● SET TASK
Could you reproduce every one of the records below verbatim, line for line?

======== INFORMATION SHOWN

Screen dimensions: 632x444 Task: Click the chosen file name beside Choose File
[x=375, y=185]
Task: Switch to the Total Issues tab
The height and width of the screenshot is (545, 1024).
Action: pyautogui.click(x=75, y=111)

================

● FULL RESPONSE
Screen dimensions: 632x444 Task: Click the chosen file name beside Choose File
[x=375, y=185]
Task: Switch to the Total Issues tab
The height and width of the screenshot is (545, 1024).
Action: pyautogui.click(x=75, y=111)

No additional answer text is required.